-- Data in this exercise follows --

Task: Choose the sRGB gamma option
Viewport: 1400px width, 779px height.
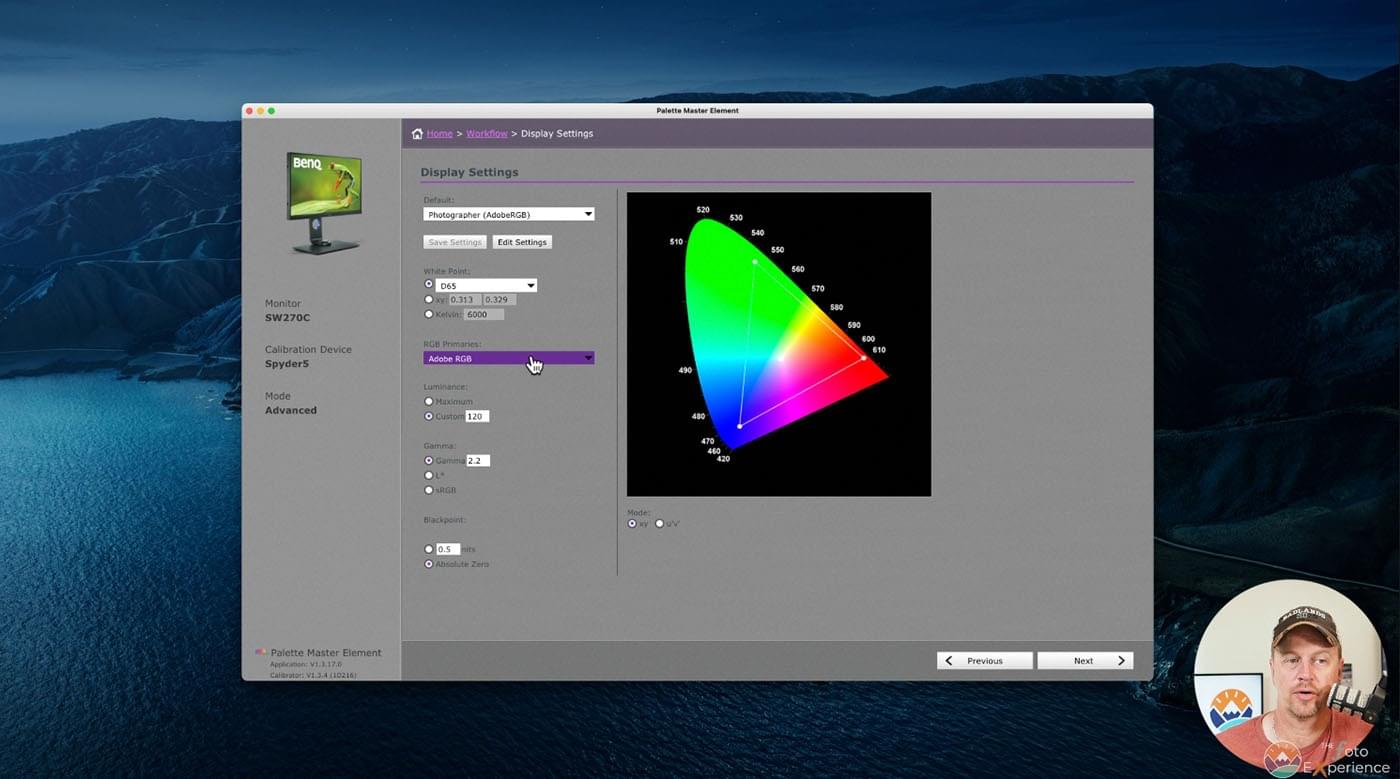Action: pos(429,490)
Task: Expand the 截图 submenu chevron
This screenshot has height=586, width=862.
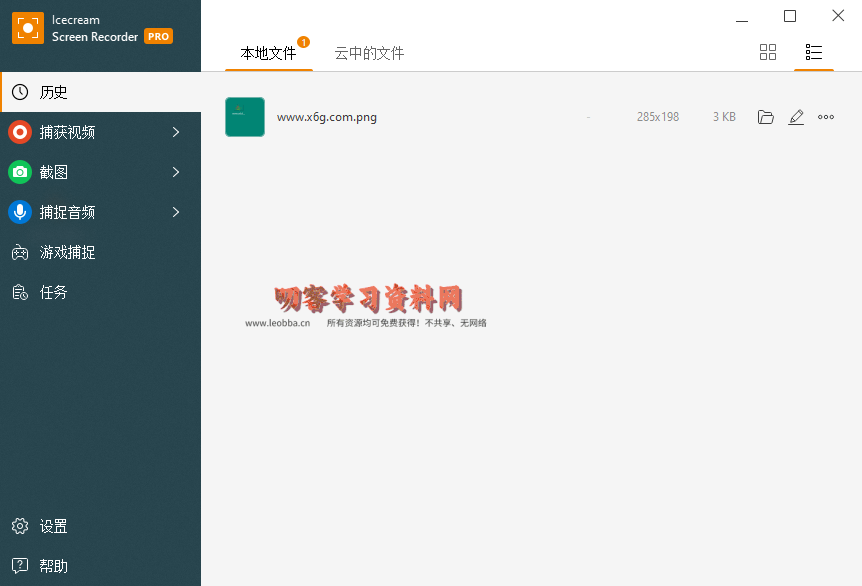Action: point(176,172)
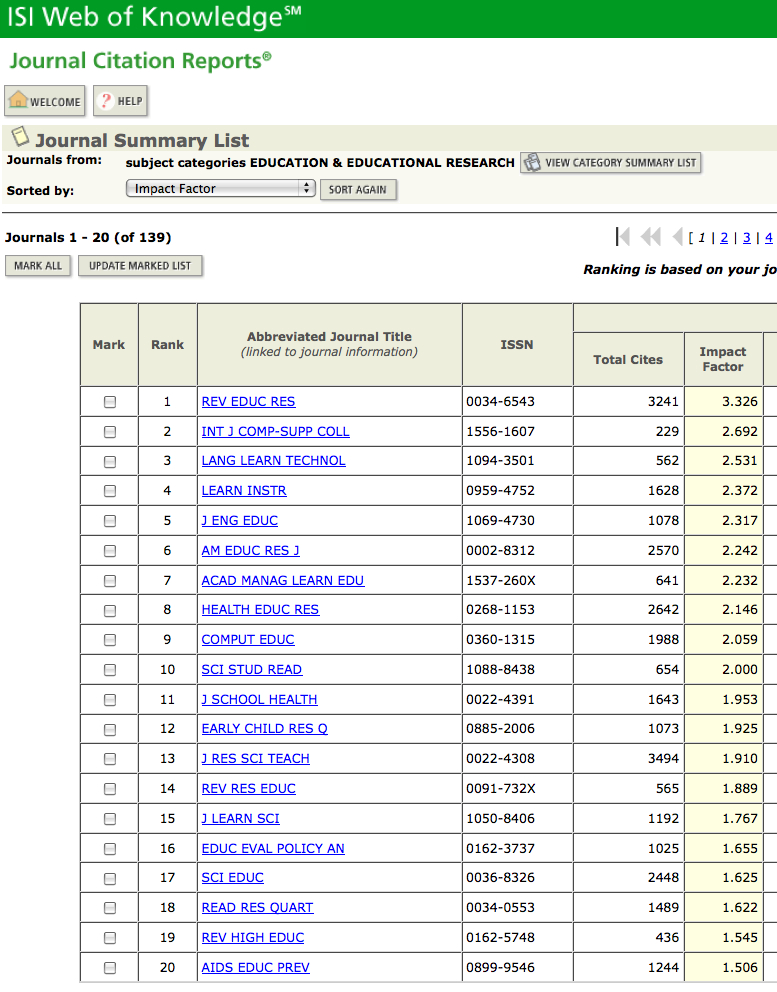Select checkbox for rank 14 journal

[110, 789]
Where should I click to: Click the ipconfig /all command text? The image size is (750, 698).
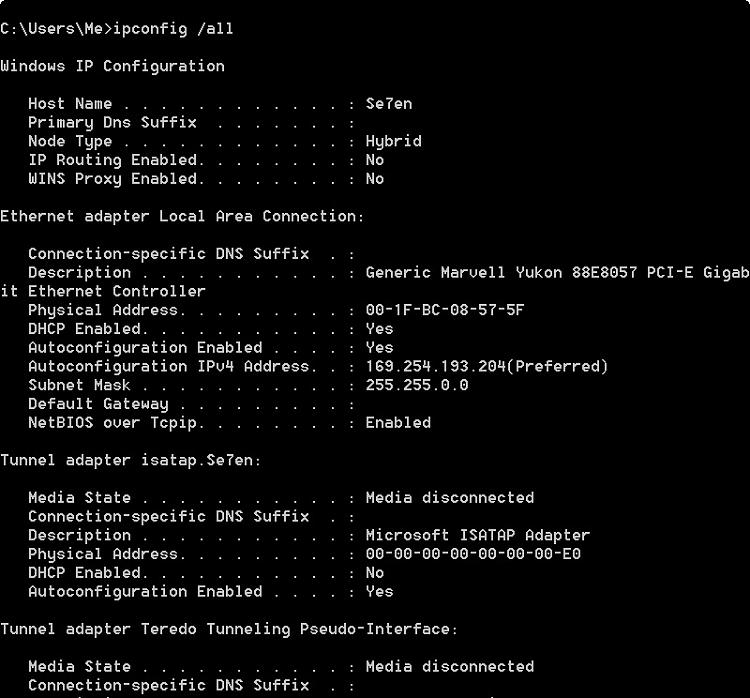click(173, 29)
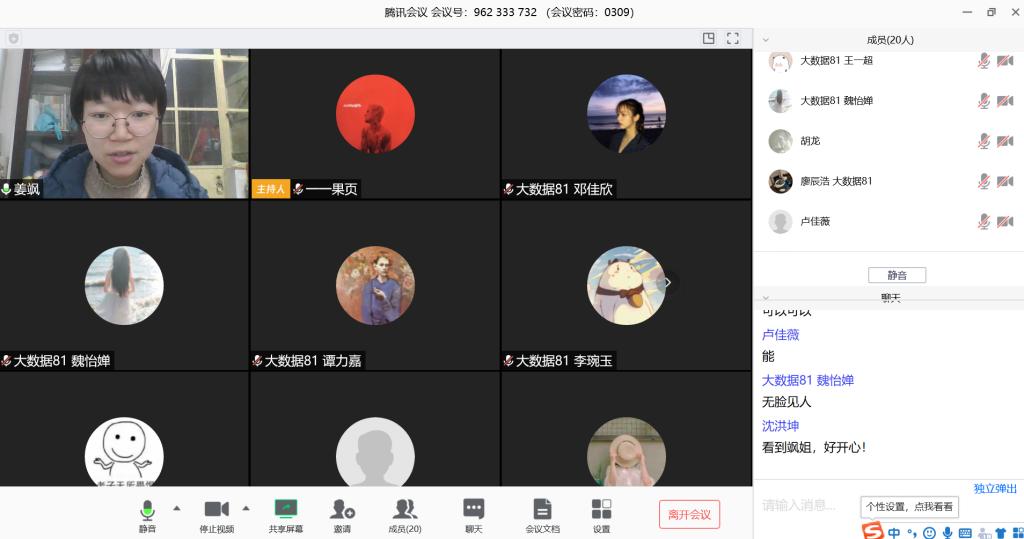Click the fullscreen icon above video grid
1024x539 pixels.
733,39
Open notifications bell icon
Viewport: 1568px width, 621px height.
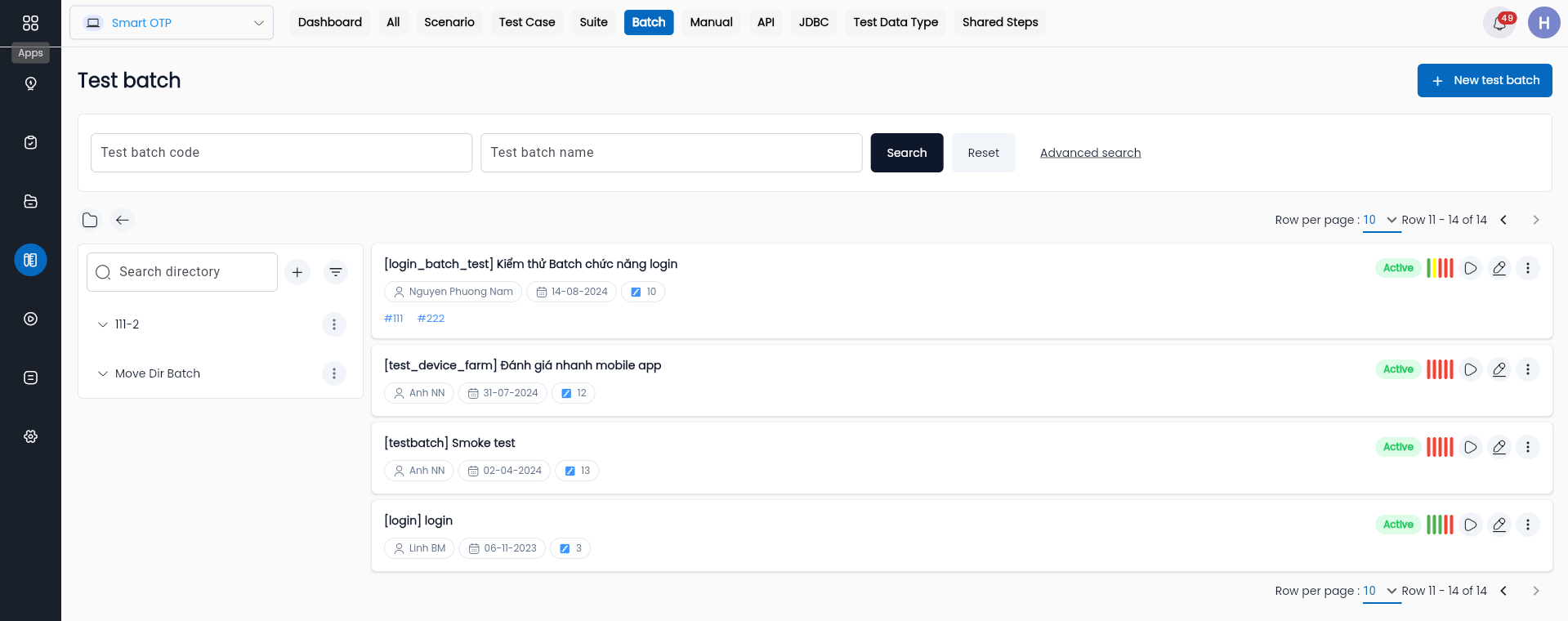(1499, 23)
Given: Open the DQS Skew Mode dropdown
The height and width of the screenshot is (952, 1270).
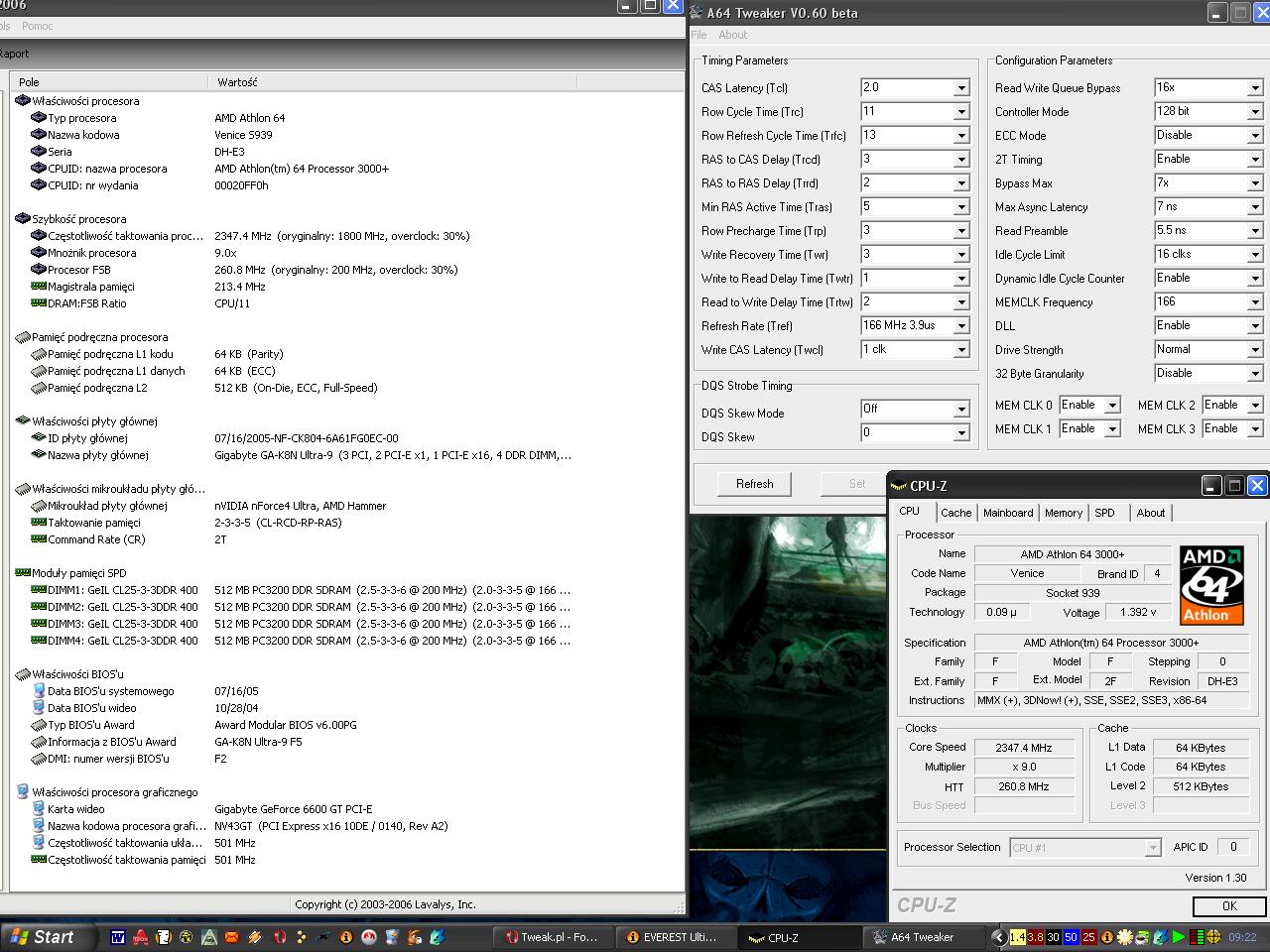Looking at the screenshot, I should tap(960, 410).
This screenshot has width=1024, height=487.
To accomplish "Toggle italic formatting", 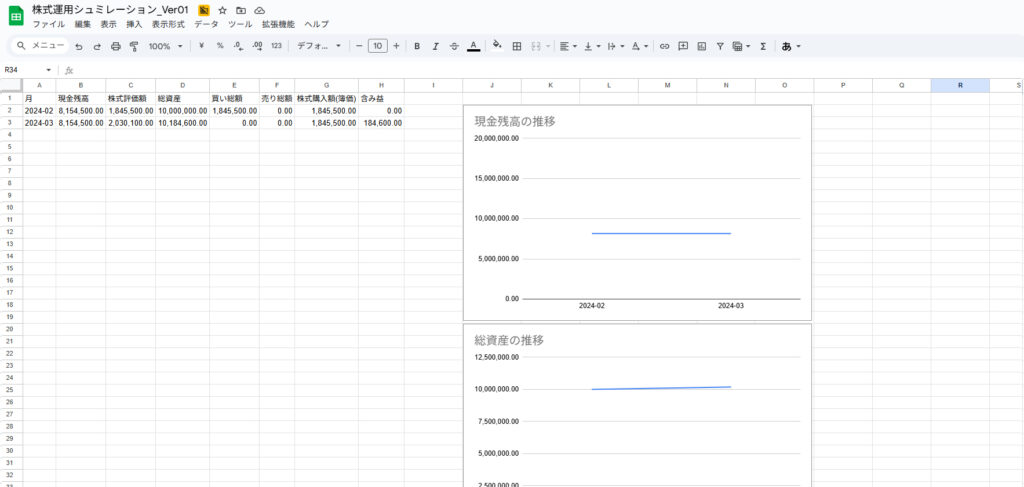I will point(436,46).
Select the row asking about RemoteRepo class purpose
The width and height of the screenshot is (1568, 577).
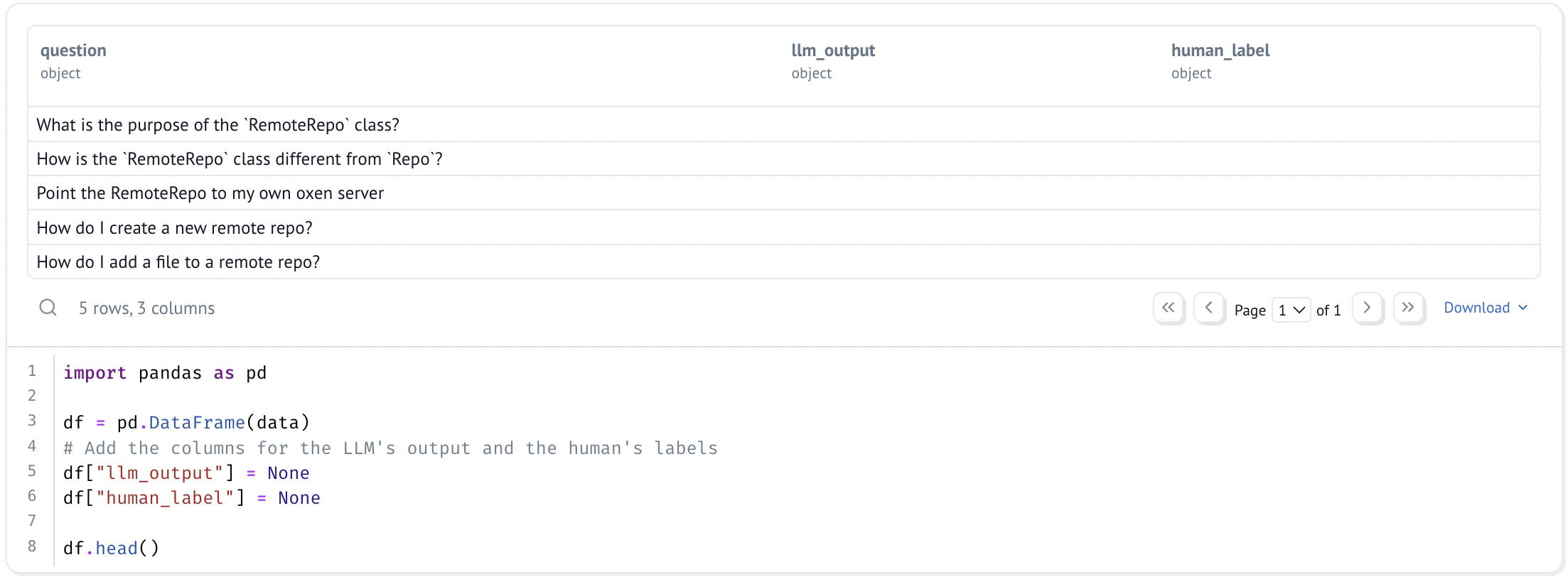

-- Data in this exercise concluded --

Problem to work on: Lines in the data that hold "Task" must be located and copied.

Written response:
Task: Choose the sRGB gamma option
Task: Expand the 截图 submenu chevron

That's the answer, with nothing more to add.